In that moment, my desire to slow things down and live more integrated in my chosen homes around the world led me to restructure my systems and infrastructure to make that vision a reality by becoming a sovereign expat.
The Sovereign Expat is not a wanderer, but a builder of systems, freedom, and a globally rooted life.
In this article, I will share how my vision to live in the places around the world that I love gave birth to a new perspective on living abroad and how you, too, can potentially become a sovereign expat.
Contents
- What is a Sovereign Expat?
- How do sovereign expats differ from digital nomads, long-term travelers, and traditional expats?

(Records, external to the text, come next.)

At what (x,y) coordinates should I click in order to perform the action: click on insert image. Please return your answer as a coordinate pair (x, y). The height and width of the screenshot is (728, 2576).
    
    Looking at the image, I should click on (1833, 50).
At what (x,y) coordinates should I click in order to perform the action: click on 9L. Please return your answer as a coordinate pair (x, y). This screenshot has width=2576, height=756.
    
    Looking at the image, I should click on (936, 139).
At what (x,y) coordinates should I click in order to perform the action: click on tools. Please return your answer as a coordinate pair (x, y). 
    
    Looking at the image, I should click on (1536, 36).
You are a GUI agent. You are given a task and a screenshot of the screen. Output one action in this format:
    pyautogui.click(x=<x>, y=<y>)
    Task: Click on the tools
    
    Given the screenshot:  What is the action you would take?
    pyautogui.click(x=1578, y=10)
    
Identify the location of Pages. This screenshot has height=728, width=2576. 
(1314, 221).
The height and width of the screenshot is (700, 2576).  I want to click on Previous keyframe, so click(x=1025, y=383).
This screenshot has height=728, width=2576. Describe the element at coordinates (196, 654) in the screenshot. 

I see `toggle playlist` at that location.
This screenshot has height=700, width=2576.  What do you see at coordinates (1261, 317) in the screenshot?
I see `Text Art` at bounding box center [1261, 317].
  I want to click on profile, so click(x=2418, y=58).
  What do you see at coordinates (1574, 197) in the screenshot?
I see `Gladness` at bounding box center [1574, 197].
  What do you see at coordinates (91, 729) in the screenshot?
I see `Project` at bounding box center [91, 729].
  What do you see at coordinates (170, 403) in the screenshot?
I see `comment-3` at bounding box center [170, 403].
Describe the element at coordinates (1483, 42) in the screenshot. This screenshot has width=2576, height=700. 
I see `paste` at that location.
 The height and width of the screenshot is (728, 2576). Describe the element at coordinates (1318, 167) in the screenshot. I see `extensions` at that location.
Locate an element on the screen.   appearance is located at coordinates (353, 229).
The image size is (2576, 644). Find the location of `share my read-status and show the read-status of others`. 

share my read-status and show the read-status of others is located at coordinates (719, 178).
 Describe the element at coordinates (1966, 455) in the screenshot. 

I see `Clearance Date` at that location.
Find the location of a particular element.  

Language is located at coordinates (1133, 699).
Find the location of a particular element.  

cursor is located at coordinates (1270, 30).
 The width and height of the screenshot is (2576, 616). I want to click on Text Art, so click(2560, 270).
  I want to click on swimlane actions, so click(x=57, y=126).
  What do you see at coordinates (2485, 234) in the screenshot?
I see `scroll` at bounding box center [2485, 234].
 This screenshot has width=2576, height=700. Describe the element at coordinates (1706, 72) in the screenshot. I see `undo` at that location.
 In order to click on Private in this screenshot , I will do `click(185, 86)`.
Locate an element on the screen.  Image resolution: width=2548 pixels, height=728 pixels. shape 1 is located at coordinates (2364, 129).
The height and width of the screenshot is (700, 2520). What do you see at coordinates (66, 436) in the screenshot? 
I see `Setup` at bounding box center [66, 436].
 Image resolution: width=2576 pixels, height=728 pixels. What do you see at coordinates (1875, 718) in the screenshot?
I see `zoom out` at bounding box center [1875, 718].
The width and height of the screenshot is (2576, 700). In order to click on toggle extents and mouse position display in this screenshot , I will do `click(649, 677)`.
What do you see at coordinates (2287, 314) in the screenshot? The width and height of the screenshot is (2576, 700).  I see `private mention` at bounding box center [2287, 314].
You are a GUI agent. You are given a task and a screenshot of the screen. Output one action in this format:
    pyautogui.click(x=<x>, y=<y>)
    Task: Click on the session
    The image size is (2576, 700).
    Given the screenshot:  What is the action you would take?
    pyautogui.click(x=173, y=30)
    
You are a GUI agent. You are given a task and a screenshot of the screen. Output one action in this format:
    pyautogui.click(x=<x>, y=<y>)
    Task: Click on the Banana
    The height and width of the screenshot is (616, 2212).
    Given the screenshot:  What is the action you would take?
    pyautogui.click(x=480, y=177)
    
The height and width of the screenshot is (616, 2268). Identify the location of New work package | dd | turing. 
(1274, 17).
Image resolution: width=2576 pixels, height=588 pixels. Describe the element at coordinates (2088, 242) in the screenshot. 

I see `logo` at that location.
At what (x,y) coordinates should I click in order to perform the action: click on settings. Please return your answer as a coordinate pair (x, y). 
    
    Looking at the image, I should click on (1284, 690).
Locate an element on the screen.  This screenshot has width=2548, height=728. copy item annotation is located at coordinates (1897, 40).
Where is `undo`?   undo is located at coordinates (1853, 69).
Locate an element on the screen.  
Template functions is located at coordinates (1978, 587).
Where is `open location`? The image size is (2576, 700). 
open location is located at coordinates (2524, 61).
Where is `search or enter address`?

- The Sovereign Expat in Practice – Case Studies in Sovereign Living Abroad
- The Pitfalls of non-sovereign nomadism – and reasons to assess your nomadic life for sovereignty
- Pillars of the Sovereign Expat Lifestyle
- Global Citizenship and Ethical Immigration
What is a Sovereign Expat?
A Sovereign Expat is a location-independent individual who has consciously built a life abroad supported by robust personal systems: financial infrastructure, legal residency, optimized taxation, global health access, and intentional geographic choices — all aligned with their values and vision.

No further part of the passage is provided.